··· EXTRACT ···

By Andrea Della Mattea, President, Microsoft Asia Pacific. This article was first published by Channel Asia.
My first mobile phone was actually a car phone that needed both hands to do anything, needless to say, it definitely wasn’t mobile. On my first day as an engineering undergraduate, I looked around and saw only a handful females in the lecture hall. One of my first jobs was at a large sugar refinery filled with heavy machinery and processing equipment in Queensland, Australia. Out of more than 100 employees at the mill, I stood out as one of the few females, let alone a female engineer.
We’ve come a long way since then, for example today, our children are building complex and imagined mixed reality worlds through coding.
I recently spent time with 500 girls in Colombo, Sri Lanka and their dreams to improve communities was amazing! We asked the young girls to brainstorm ideas that would solve real world problems and I was humbled by the range of topics and the depth of thinking they provided for solutions using artificial intelligence, data analytics and sensors. One team suggested using augmented reality to help people with degenerative brain disorders, such as dementia, to emotionally keep their memories alive. Another group proposed an intelligent washing machine and a special detergent to detect the early signs of diseases by analyzing sweat on clothes. These are our future leaders and their hunger for learning was infectious. One of the most inspirational comments we heard during the event was “I have so many hopes, so many dreams and I want to do a lot of things and I can’t select, so I need some help on what I should do.”
Industries are challenged and disrupted by innovation, and what we once considered fiction are becoming a reality.
If we don’t prepare ourselves to embrace learning, change, differences and new experiences, we stagnate and block our collective paths to an inclusive and transformative future. Three years ago, we began a journey to evolve our culture at Microsoft and in so doing redefine our relationship with employees, customers and partners. This journey started by grounding our “aspire-to” culture in a growth mindset, obsessing over our customers, operating as a unified company and being inclusive and accessible.
Unlearn to lead
Preparing for growth and change comes in a myriad of ways – unlearning our old mindsets, listening to fresh perspectives and thinking outside the proverbial box.
It’s important to learn from our partners in the business, so we can build business opportunities together, co-create and collaborate with others, allowing for diverse minds to work together.

··· DATA TO EXAMINE ···

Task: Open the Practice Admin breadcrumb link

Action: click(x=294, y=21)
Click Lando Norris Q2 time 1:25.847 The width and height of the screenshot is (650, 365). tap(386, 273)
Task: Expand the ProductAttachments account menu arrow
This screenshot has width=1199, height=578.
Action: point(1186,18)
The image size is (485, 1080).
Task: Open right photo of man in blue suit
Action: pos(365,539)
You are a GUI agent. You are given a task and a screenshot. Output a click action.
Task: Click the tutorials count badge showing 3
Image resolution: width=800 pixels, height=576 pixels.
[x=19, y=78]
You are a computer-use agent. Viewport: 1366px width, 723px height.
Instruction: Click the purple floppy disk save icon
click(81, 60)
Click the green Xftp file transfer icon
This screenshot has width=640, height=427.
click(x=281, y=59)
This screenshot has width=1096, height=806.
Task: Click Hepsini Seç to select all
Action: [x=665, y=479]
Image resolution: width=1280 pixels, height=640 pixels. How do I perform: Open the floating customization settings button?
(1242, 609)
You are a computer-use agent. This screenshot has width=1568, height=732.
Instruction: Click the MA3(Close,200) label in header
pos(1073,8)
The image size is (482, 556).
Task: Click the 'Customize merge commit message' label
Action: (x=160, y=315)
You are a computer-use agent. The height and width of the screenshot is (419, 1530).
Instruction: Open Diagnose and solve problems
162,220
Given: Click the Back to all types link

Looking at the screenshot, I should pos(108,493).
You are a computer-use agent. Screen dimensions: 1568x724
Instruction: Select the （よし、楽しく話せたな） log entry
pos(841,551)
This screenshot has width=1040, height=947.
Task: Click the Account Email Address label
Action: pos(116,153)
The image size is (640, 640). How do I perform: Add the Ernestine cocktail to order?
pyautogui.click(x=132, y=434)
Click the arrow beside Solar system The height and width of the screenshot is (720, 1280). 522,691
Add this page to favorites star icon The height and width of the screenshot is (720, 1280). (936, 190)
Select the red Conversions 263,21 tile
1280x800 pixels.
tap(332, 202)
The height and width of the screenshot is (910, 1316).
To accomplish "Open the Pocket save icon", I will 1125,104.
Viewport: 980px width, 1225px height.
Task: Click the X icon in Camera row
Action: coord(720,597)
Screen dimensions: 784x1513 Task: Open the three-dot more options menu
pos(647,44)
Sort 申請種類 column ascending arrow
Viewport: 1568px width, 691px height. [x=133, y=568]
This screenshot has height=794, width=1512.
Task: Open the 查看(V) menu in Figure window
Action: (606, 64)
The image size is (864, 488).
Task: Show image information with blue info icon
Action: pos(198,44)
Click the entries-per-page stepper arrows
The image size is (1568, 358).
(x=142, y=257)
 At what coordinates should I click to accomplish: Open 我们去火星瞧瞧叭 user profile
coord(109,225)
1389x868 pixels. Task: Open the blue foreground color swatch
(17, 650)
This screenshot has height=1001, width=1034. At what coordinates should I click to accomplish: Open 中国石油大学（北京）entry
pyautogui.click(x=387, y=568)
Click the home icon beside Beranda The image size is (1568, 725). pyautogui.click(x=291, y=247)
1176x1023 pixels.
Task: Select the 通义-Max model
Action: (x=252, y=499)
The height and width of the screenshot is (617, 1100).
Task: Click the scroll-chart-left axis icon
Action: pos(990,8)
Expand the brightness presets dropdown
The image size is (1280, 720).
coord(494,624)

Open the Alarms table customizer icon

···

> ACTIVITY 1
In the article, how many girls did the author spend time with in Colombo, Sri Lanka?
> ACTIVITY 2
In the article, what was Microsoft's "aspire-to" culture grounded in? List each one.

> WRITTEN REPLY 1
500 girls.

> WRITTEN REPLY 2
- A growth mindset
- Obsessing over customers
- Operating as a unified company
- Being inclusive and accessible